- _Beklenen iş_: Aşağıdaki iç cephe konulu metinde adı geçen bütün kişileri, ek almamış yalın adlarıyla listeleyin.

Hasan Köni’ye göre Türkiye, fırsatlar dengesini kurmaya çalışıyor. İsmet İnönü’nün “Dünya yeniden kurulur, Türkiye’de orada yerini alır” ifadesini hatırlattı. Eski sistem çökerken, ortaya çıkacak düzensizlik birçok şeyi tetikleyecektir. Türk Devlet aklı da bu fırtınadan en az hasarla çıkmak, fırsatları iyi değerlendirerek yeni dönem ve düzene güçlü başlamak istiyor.
Burada ön plana iç cephe çıkıyor. Aslında Erdoğan’ın, Devlet Bahçeli’nin “İç cephe”, “5. Kol faaliyeti” ifadeleri ciddiye almak gerekiyor. Türkiye’nin dönem boyunca iç cephesinde birliğin önemi ortada.
Fakat iç cephede CHP’nin oynadığı rol daha çok ayrışmaya, hatta toplumsal yarılmaya hizmet etmektedir. Toplumun büyük bir bölümünün kışkırtmalara karşı Anadolu İrfanı dediğimiz aklıselimi öncelediğini gösteriyor. CHP kanadı, İBB sürecini yargıya saygı duymadan toplumsal fay hatlarını tetikleme aracı olarak kullanıp, yargı sürecinin de işlememesi üzerine politika yürütüyorlar.

- _Kayıtlı bilgiler_:
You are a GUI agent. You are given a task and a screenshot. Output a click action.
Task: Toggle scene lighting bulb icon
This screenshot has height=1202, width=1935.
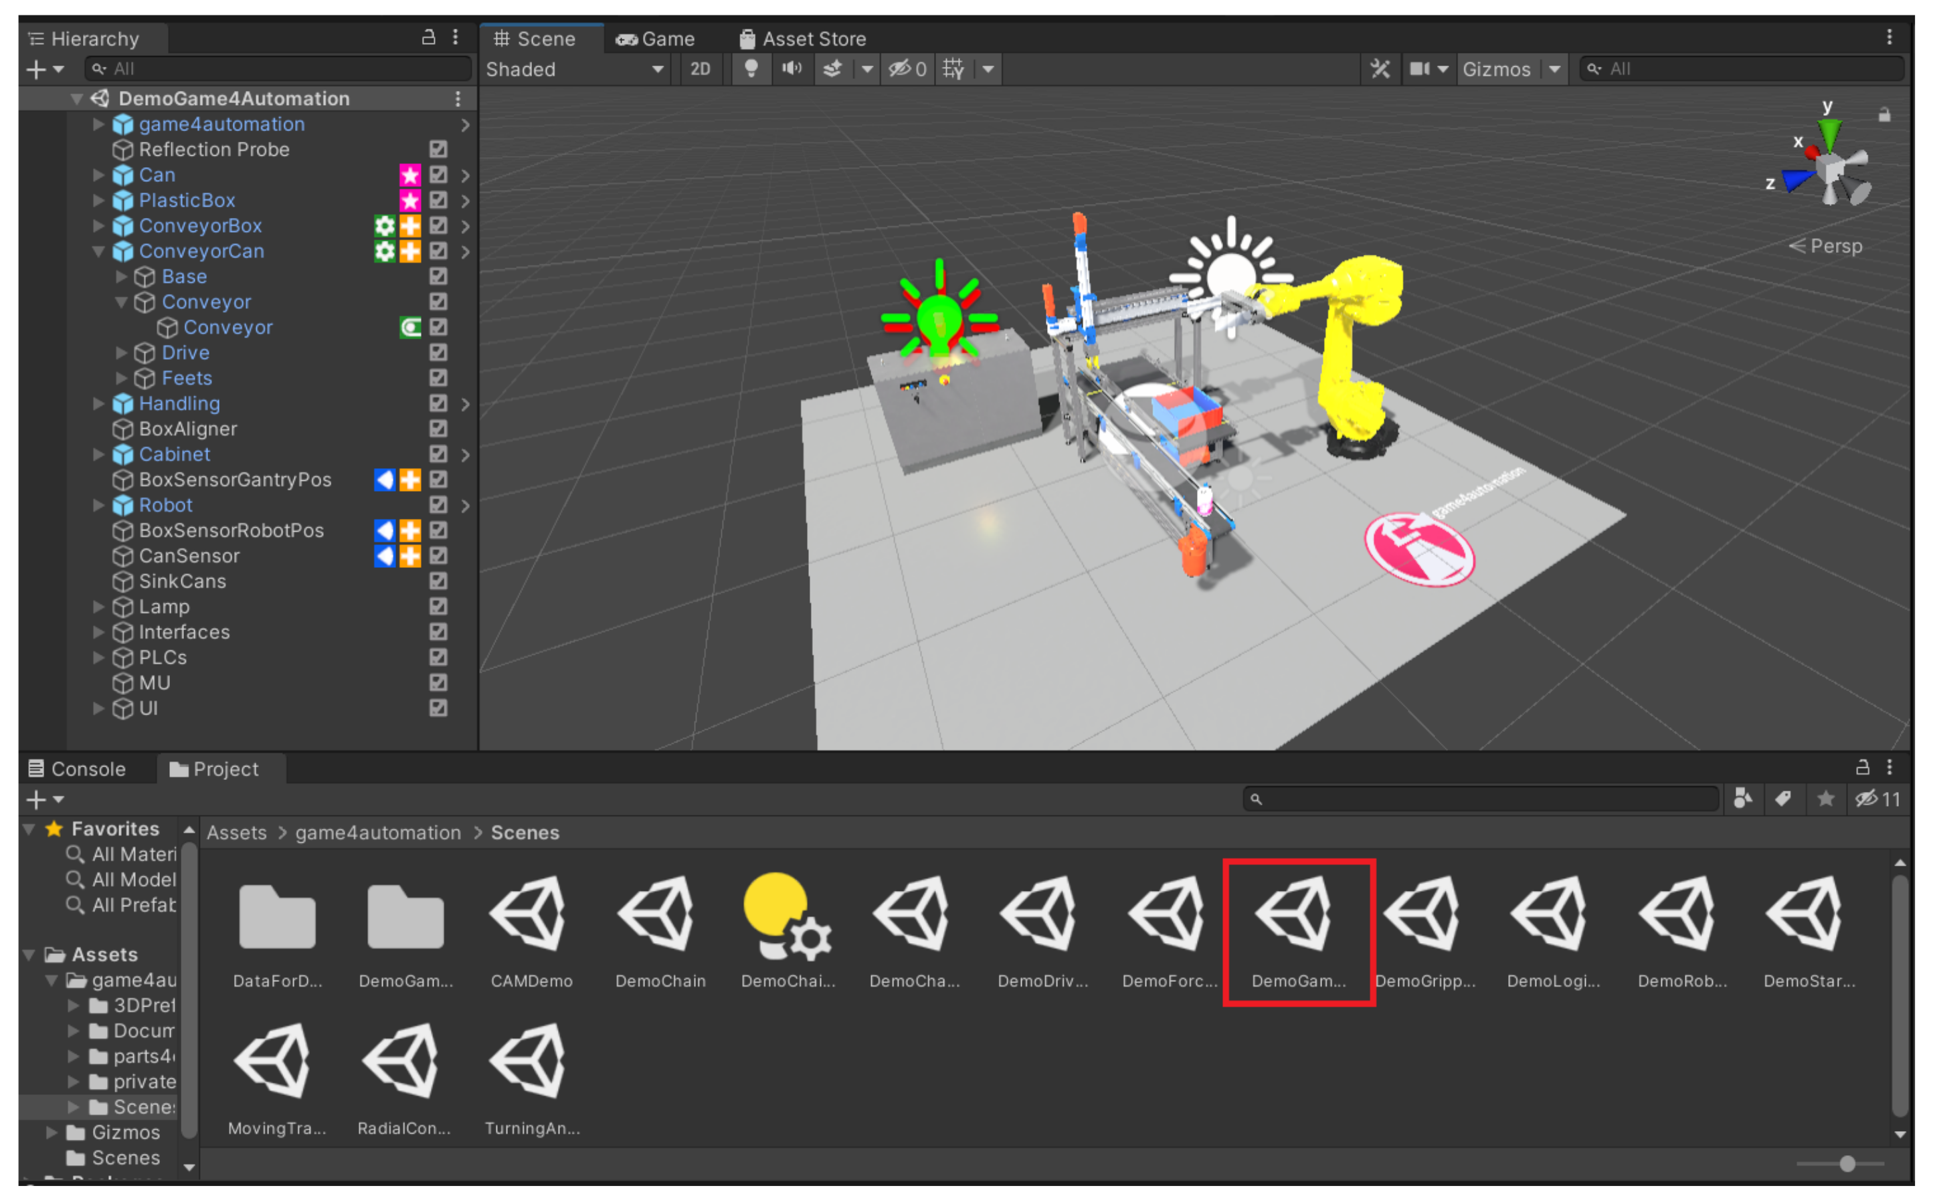tap(750, 69)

- _Tam cevap_:
- Hasan Köni
- İsmet İnönü
- Erdoğan
- Devlet Bahçeli